> ESTRATTO DELLA PAGINA:
■ ■ ■
A cosa serve il test sierologico? I risultati forniscono due dati fondamentali per la tutela della salute pubblica. Il primo: al momento della conferma del tampone, fanno emergere una quota di attualmente positivi al virus che, diversamente, sarebbe stato difficile trovare nella popolazione asintomatica. Questi devono essere isolati, insieme ai loro contatti stretti, per impedire la diffusione del contagio. Il secondo: il test dice chi è venuto in contatto con il virus e ha sviluppato anticorpi. Nonostante non si sappia ancora se e per quanto tempo siano protettivi, serve per misurare la diffusione del virus.
Al momento in cui si riceve il risultato del test sierologico, chi risulta positivo o dubbio dovrà mettersi in autoisolamento fino al momento in cui sarà effettuato il tampone di verifica. Una delle criticità emerse: in attesa del tampone le persone non possono essere certificate ai fini Inps, dunque servono tempi rapidi di esecuzione. Ora c’è un ingorgo di persone in attesa. La formula per chi effettua il test è questa: l’istituto al quale ci si rivolge fornisce il numero verde della Regione che indirizza al punto di ’drive thru’ - che permette di effettuare il tampone in auto - più vicino da raggiungere.
I tamponi Il decreto del presidente del consiglio dei ministri del 30 aprile detta i tempi: meno di 5 giorni tra la comparsa dei sintomi e il prelievo, meno di tre giorni per l’isolamento del sospetto. A chi si fa il tampone? A tutte le persone con sintomi simil influenzali e per certificare la guarigione (ne servono due negativi consecutivi). Il medico di famiglia (che con accesso alla piattaforma può verificare i referti degli assistiti) con ricetta elettronica deve richiederlo per i propri pazienti, con i codici T0 (se si tratta di un’indagine diagnostica), T1 e T2 (se si tratta di attestazioni di guarigione).
Chi effettua il prelievo e dove? A domicilio intervengono il personale della Prevenzione Asl, le unità speciali di continuità assistenziale (squadre con medico e infermiere) e le associazioni di volontariato che pure hanno organizzato a macchia di leopardo, su tutto il territorio, postazioni mobili per il ’drive thru'.
Basterà? In attesa che il sistema possa ulteriormente implementare il numero di tamponi che quotidianamente si riescono a a processare, si sta ipotizzando di allargare la fascia di popolazione da sottoporre a test molecolare. A chi? Ai familiari e ai contatti stretti dei positivi che non hanno accettato l’isolamento nell’albergo sanitario (si sta pensando anche a istituirne l’obbligo), e nelle varie comunità religiose, terapeutiche, di trattamento (l’esperienza ha già insegnato, come nelle Rsa, che sono luoghi a maggior rischio di diffusione).
■ ■ ■
> CONSEGNA: Restituisci alla lettera il passo dell'estratto su test sierologici e tamponi che si apre con le parole contenenti "I tamponi Il" e si chiude con "attestazioni di guarigione).".
■ ■ ■
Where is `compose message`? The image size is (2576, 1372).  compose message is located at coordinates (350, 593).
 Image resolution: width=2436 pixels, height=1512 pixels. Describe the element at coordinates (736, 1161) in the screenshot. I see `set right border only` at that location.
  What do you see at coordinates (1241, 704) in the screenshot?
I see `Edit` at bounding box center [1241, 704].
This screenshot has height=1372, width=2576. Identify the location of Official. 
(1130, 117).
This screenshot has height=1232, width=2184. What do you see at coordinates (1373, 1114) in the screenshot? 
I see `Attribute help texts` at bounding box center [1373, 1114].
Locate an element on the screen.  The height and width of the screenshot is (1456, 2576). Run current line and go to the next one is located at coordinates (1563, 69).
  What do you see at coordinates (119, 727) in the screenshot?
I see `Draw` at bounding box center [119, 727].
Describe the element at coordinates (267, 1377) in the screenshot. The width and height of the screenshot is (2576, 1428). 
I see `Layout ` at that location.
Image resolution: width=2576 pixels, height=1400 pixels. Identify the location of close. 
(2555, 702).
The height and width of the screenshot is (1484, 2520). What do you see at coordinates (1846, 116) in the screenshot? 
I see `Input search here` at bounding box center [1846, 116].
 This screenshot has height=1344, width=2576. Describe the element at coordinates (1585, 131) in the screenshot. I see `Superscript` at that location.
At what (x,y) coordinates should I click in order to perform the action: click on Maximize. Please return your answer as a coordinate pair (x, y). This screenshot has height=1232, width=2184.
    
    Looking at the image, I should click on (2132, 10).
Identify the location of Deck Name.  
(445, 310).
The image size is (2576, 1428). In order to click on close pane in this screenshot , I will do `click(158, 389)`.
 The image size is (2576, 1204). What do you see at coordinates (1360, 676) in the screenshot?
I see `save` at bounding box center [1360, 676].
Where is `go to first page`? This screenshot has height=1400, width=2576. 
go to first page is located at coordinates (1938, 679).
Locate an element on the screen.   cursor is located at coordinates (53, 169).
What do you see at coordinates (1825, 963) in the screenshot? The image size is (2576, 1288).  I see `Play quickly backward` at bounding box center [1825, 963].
■ ■ ■
> RISULTATO:
I tamponi Il decreto del presidente del consiglio dei ministri del 30 aprile detta i tempi: meno di 5 giorni tra la comparsa dei sintomi e il prelievo, meno di tre giorni per l’isolamento del sospetto. A chi si fa il tampone? A tutte le persone con sintomi simil influenzali e per certificare la guarigione (ne servono due negativi consecutivi). Il medico di famiglia (che con accesso alla piattaforma può verificare i referti degli assistiti) con ricetta elettronica deve richiederlo per i propri pazienti, con i codici T0 (se si tratta di un’indagine diagnostica), T1 e T2 (se si tratta di attestazioni di guarigione).